━━ SUPPLIED ENTRIES ━━
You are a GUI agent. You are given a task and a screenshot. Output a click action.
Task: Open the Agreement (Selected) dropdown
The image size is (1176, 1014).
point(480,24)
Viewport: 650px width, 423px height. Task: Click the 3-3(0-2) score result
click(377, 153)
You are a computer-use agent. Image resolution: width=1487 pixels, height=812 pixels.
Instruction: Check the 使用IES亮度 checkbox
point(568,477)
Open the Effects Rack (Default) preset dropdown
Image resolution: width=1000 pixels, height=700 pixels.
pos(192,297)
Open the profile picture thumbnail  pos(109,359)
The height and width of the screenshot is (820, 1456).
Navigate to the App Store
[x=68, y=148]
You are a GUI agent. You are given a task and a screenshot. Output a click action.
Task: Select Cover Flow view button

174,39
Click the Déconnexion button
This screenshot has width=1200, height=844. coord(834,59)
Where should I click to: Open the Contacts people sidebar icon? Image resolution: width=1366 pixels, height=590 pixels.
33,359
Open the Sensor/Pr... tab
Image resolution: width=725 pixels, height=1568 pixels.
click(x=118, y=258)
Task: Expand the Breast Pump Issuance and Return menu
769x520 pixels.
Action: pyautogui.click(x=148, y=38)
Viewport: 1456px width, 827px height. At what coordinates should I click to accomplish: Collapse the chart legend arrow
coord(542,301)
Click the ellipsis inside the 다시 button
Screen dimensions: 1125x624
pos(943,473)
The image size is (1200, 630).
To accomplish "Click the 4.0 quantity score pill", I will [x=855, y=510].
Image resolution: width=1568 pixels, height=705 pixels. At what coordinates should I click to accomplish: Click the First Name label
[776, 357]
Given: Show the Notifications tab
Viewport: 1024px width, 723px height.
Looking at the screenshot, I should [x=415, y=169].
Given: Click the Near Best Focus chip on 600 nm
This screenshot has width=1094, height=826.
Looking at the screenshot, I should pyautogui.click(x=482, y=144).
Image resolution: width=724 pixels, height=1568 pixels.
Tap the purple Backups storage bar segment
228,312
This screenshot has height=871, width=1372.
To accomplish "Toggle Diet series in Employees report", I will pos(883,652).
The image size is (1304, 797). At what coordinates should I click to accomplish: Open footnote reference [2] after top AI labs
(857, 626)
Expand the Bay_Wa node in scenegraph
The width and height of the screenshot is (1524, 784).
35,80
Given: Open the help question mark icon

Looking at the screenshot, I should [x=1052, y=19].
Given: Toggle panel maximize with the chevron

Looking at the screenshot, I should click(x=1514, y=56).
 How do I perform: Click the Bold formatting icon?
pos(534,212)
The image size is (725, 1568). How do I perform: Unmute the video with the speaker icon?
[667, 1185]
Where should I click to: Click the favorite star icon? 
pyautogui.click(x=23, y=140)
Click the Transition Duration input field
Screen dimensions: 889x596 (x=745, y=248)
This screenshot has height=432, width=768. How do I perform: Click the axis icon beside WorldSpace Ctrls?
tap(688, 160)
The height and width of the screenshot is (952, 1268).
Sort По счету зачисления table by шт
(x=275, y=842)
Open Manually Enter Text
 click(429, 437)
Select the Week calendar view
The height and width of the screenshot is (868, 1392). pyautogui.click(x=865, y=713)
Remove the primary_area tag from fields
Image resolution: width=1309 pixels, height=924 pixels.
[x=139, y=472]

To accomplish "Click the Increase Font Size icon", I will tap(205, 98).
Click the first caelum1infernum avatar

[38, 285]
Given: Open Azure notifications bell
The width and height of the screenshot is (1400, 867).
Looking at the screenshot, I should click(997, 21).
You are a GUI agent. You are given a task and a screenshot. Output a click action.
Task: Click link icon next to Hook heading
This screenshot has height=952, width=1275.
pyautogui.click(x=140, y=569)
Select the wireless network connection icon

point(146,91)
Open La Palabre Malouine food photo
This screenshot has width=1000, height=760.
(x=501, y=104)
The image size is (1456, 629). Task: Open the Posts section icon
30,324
━━━
Give back the lines of the data exactly as they are written, from the first line through the line containing "Open the Effects".

You are a GUI agent. You are given a task and a screenshot. Output a click action.
Task: Open the Agreement (Selected) dropdown
The image size is (1176, 1014).
point(480,24)
Viewport: 650px width, 423px height. Task: Click the 3-3(0-2) score result
click(377, 153)
You are a computer-use agent. Image resolution: width=1487 pixels, height=812 pixels.
Instruction: Check the 使用IES亮度 checkbox
point(568,477)
Open the Effects Rack (Default) preset dropdown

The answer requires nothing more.